El Indec actualizó la base con los datos de la Encuesta Nacional de Gastos de los Hogares de 2004/ 2005, en reemplazo de la que se venía utilizando hasta ahora, de 1995/1996, y también con información de otras fuentes, como organismos públicos y cámaras empresarias. Así lo señala en el parte de prensa que entregó ayer, en una “nota metodológica” de apenas 21 líneas. Según la interpretación oficial, este cambio permite un cálculo más certero de la inflación que afecta al grueso de la población de acuerdo con su actual estructura de consumo. Ahora los bienes representan el 62 por ciento de la muestra, mientras que antes significaban el 53 por ciento, mientras que los servicios pasaron del 47 al 38 por ciento.

Fuente: Página12 / Por David Cufré


viernes, 6 de junio de 2008

¿ QUÉ HACEMOS CON CABLEVISIÓN ? -

CableVisión está anunciando un aumento de 11,50% en la tarifa de su servicio.

Cada 3 meses aumenta el precio desde que lo controla Grupo Clarín. María Colombo, alias 'Pimpi', es la nueva responsable de Defensa del Consumidor, ¿qué dira al respecto?

Consumidores Financieros Asociación Civil para su Defensa, hizo circular la siguiente nota (el nombre de la persona Urgente24 prefiere omitirlo para no provocarle dificultades):


"He leído ayer que se desregulará el servicio telefónico y que Telefónica y Telecom podrán brindar el servicio de TV por cable, hoy he visto también en vuestro sitio que nombran una luchadora por los derechos de los consumidores, María 'Pimpi' Colombo, a cargo de la Secretaría de Defensa del Consumidor, hasta ahí las buenas nuevas.
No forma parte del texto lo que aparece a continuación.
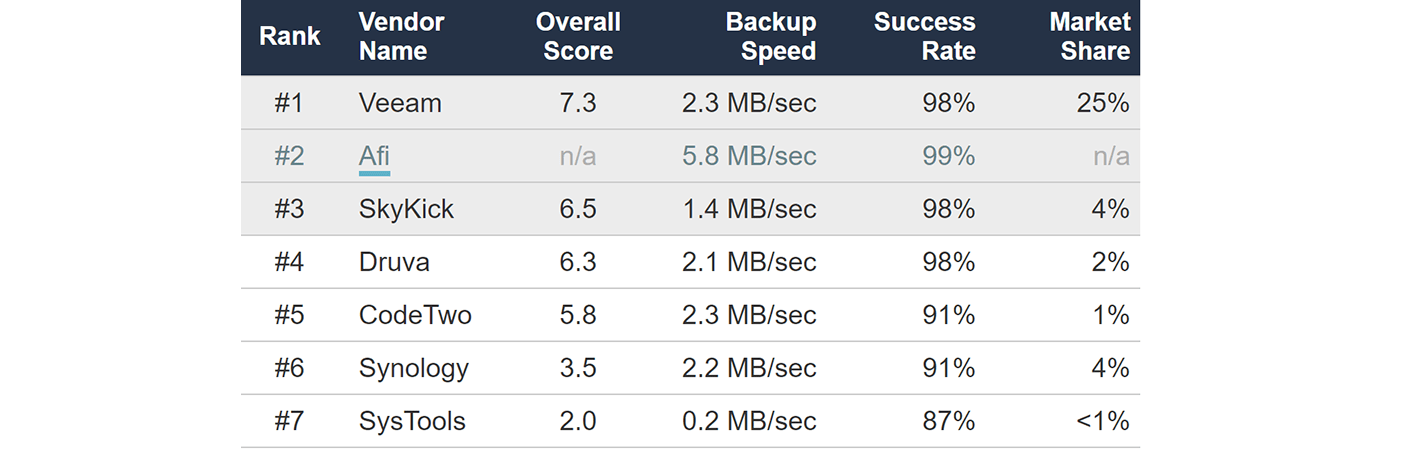Select the Overall Score column header
This screenshot has width=1405, height=457.
[578, 37]
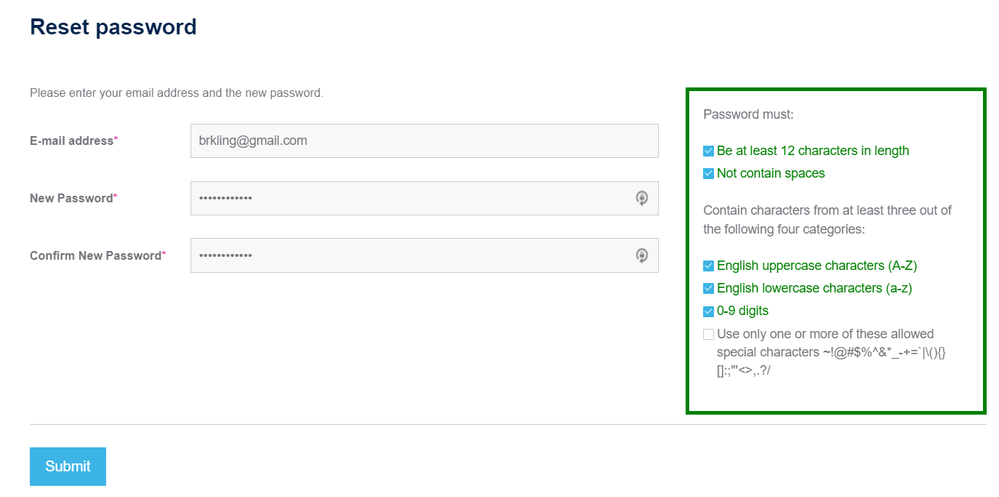Focus the New Password input field
This screenshot has width=999, height=497.
[x=424, y=198]
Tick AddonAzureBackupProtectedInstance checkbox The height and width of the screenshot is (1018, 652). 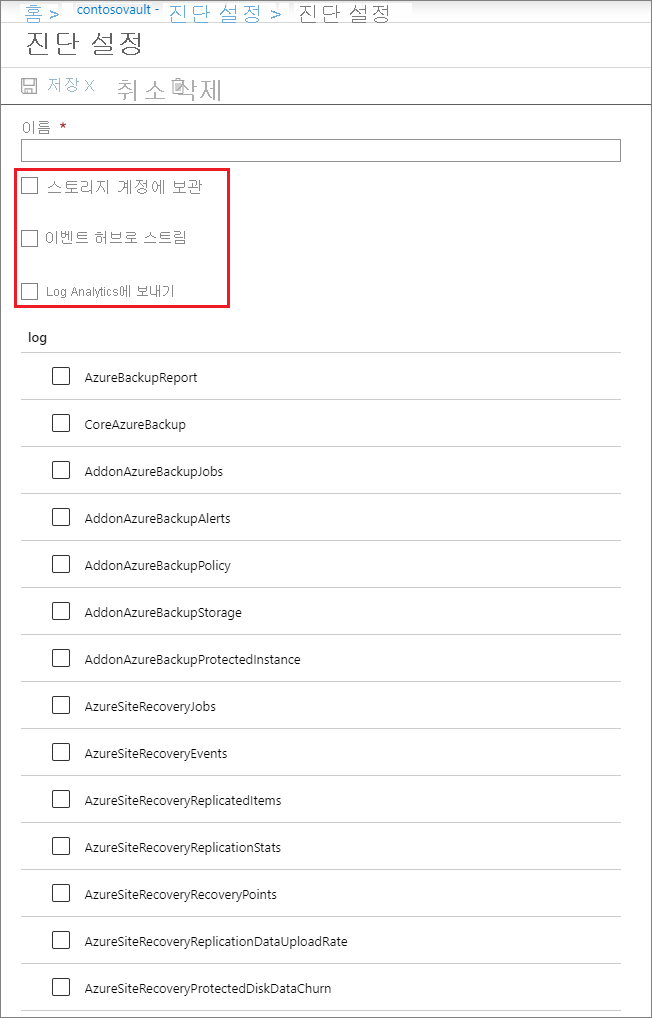61,658
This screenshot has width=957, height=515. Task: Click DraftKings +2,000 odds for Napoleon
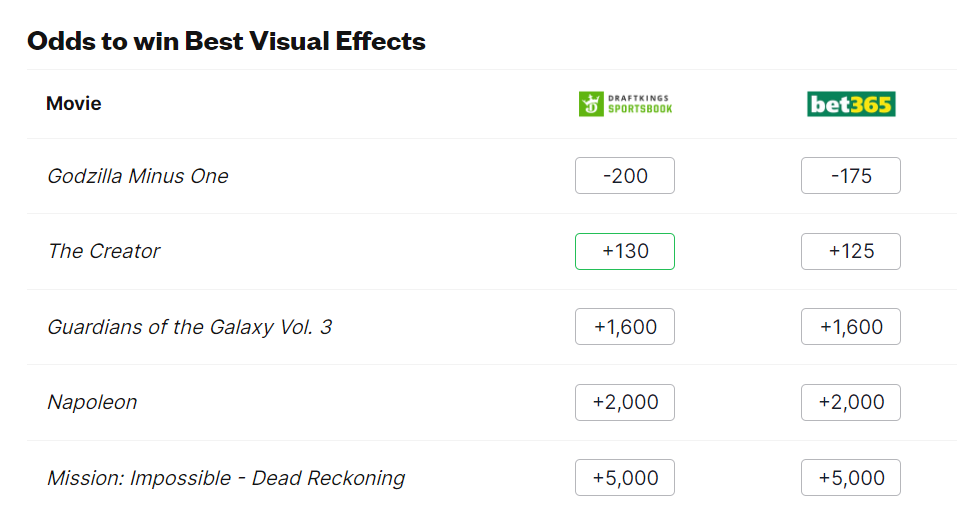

Hoy recibí la factura de junio de Cablevisión donde anuncian para julio un aumento del 11,50%. Es indignante Sres.: cada tres meses aumentan. El cable no es un lujo, pues sin él es imposible ver TV en la Ciudad de Buenos Aires, y por el costo se hace casi inaccesible, si el usuario del servicio es jubilado peor aun. Me intriga saber porqué el Sr. Guillermo Moreno no los controla a Cablevisión y Multicanal quienes, como formadores de precios, generan inflación, aunque esto no lo registre el INdEC".

Deberían explicar algo al respecto:

> Mónica Gobea, en la Secretaría de Defensa del Consumidor,

> María Colombo, alias 'Pimpi', nueva Secretaria de Estado.

Fuentes de las empresas Cablevisión y Multicanal le aclararon a Enciclomedios que, tal como consta en las boletas correspondientes al abono del mes de junio, se notificó a los usuarios la noticias y puntualizaron que "se informó en tiempo y forma". La alusión tiene que ver con la cuestión temporal: los servicios publicos deben comunicar los aumentos 60 dias antes y no 30, y es una consecuencia de la discusión acerca de si el cable es un servicio publico.

El problema es bien sencillo:

> Cristina de Kirchner dijo hace tres semanas -en oportunidad del debate sobre la nueva Ley de Radiodifusion- que el cable es un "servicio publico". Pero en CableVision y Multicanal dicen que "el cable no es un servicio público por lo cual no tiene que notificar los aumentos con 60 días de anticipación sino con 30 días".

La leyenda que acompaña las facturas de este mes llevan impresa la leyenda "Estimado cliente: a partir de julio de 2008 el precio de la tarifa nacional básica de TV por cable tendrá un aumento de 11,5%. A su vez, el precio de lista del servicio de Internet se incrementará en $ 10".